Wednesday, 21 December 2016

Autism and Christmas

Hello everyone. Today I wanted to talk about Christmas and how me having autism effects my feelings about it. Now as always this is just my perspective and is not true for everyone with autism. I have autistic friends who love Christmas and the lights and the sounds but for me its not that fun.

One thing i hate more than anything else is the unknown. I struggle to do things if i do not know enough information. With holidays like Christmas I can feel nervous as it is very relaxed. I have no clue what time I will need to be awake at. I don't know what I will be doing in the day time. There are no scheduled times for eating. How much social interaction do i need to partake in to not be seen as rude and antisocial. Will someone try to hug me. These are all questions I have on my mind but I know that there is no simple answer. For the simple reason being some things cannot be predicted and when you have as big a family as my own there are too many variables. Anything could happen and that frightens me.

My sensory issues always have a field day around the time of Christmas as there are so many lights and sound. It can feel overwhelming and exhausting. Why must people put up bright, obnoxious lighting that are disorientating and migraine inducing. Even for a neurotypical person it must start to get a bit much to deal with. And don't get me started on the fire work crazed hooligans whom all seem to reside in my local area. Everything seems to be cause for celebration to them and when actual holidays come around they go insane. All hours of the night loud explosions can be heard. It makes me feel utterly homicidal.

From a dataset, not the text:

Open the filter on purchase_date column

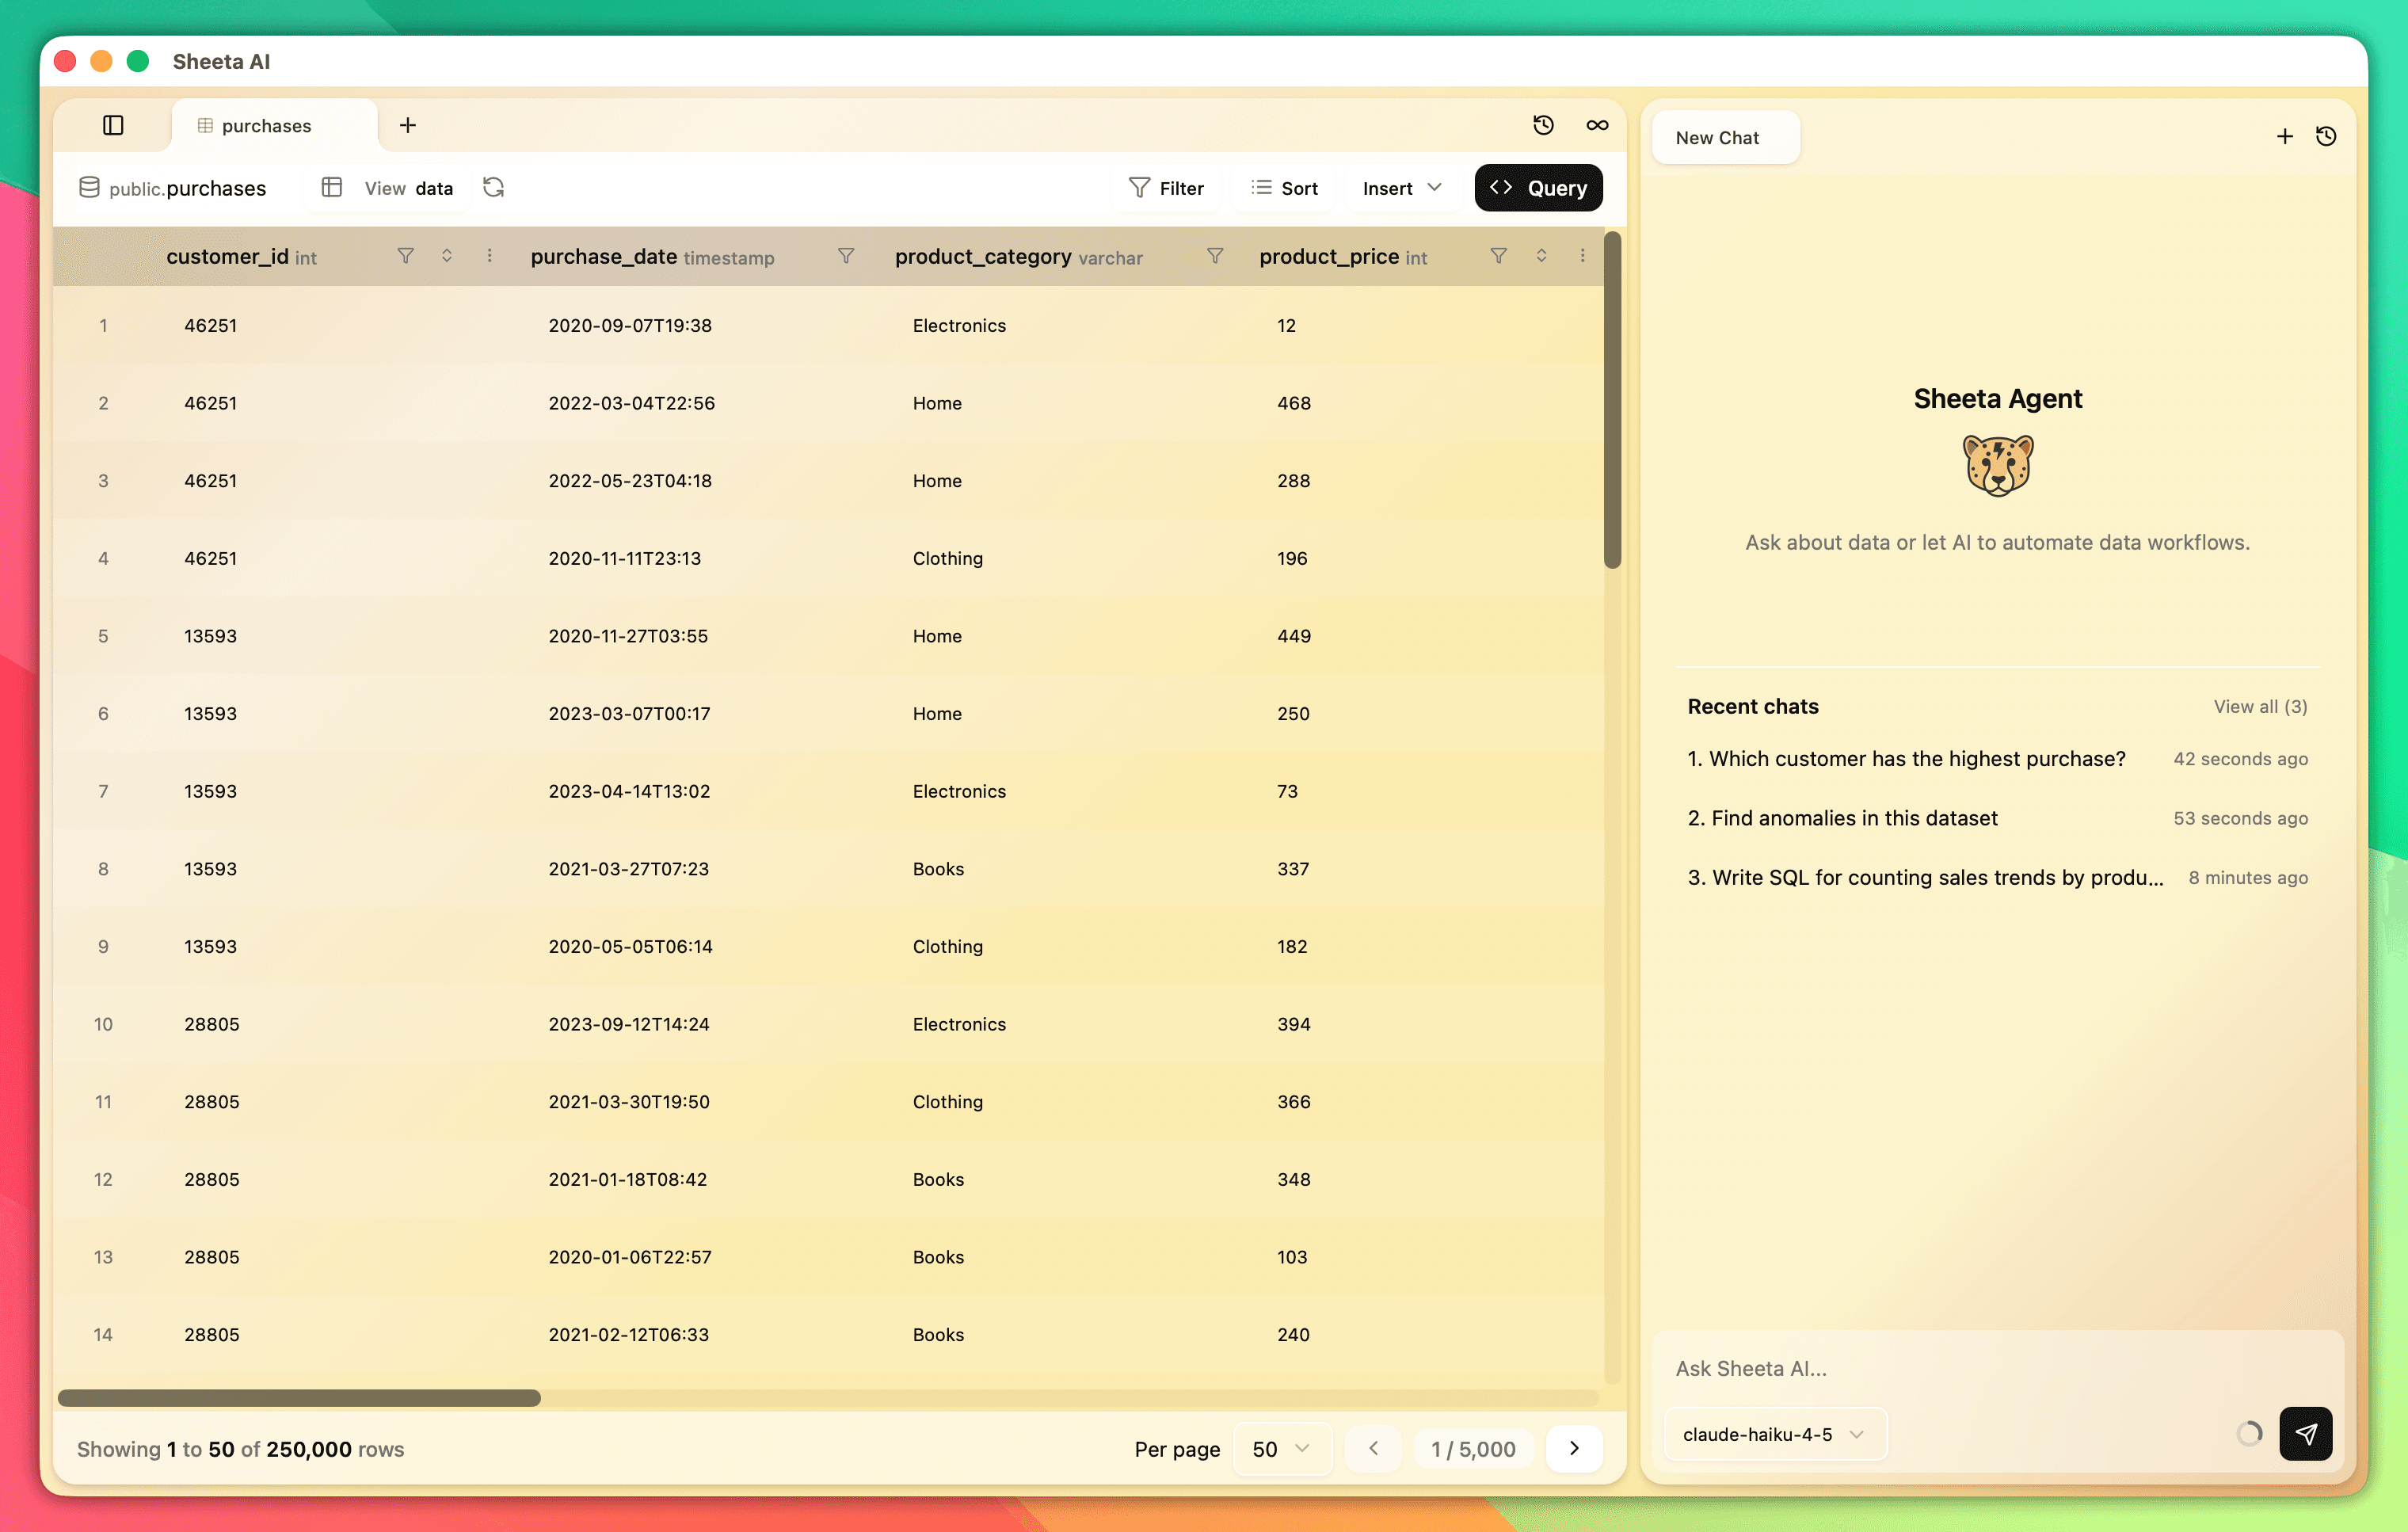pos(845,256)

I also hate the thought of any focus going on myself. It makes me feel nervous and jumpy. I worry that i will do or say the wrong thing. What if i upset someone. What if i freak out and everyone looks at me. So at times something simple such as opening a present can feel like you are trying to defuse a bomb infront of a live studio audience.

So this is my blog post telling you about all things i hate about Christmas. I hope you enjoyed it.